EXERCISE INPUTS Block Start
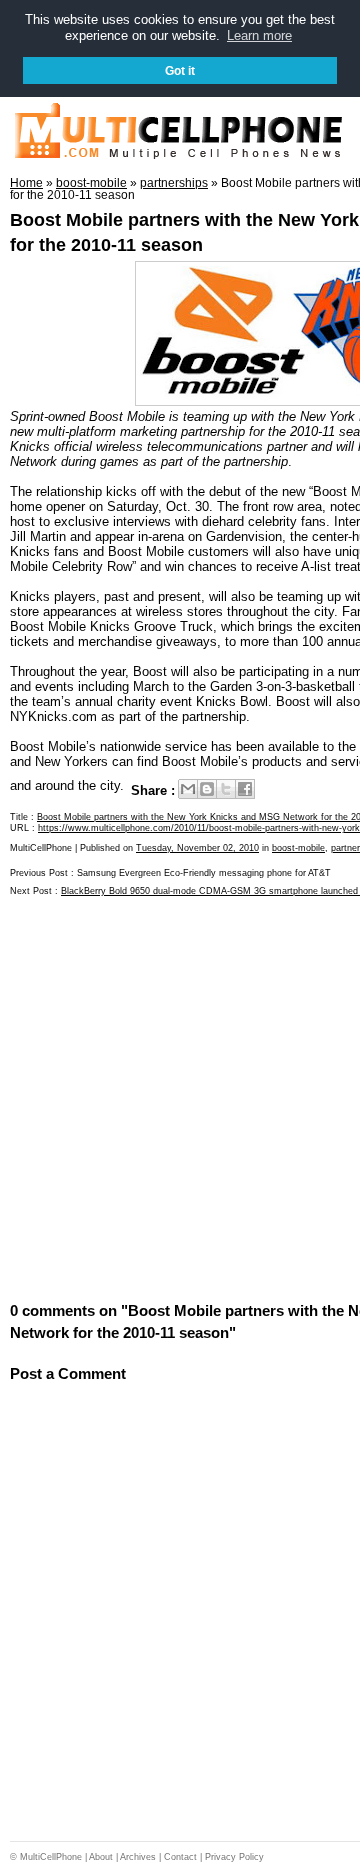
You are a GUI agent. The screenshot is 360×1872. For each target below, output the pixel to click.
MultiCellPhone (51, 1857)
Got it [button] (180, 70)
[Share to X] (226, 789)
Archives (138, 1857)
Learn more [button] (259, 35)
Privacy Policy (234, 1857)
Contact (180, 1857)
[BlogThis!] (207, 789)
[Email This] (188, 789)
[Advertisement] (180, 1098)
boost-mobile (298, 848)
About (101, 1857)
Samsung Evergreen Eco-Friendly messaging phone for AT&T (204, 873)
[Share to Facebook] (245, 789)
EXERCISE INPUTS Block End
WHAT YOU ARE ASKED TO DO
After dropping every picture, transcribe each entry exactly.

ANSWER AREA
You are a GUI agent. The screenshot is 360×1872. For each target below, output the pixel to click.
MultiCellPhone (51, 1857)
Got it [button] (180, 70)
[Share to X] (226, 789)
Archives (138, 1857)
Learn more [button] (259, 35)
Privacy Policy (234, 1857)
Contact (180, 1857)
[BlogThis!] (207, 789)
[Email This] (188, 789)
[Advertisement] (180, 1098)
boost-mobile (298, 848)
About (101, 1857)
Samsung Evergreen Eco-Friendly messaging phone for AT&T (204, 873)
[Share to Facebook] (245, 789)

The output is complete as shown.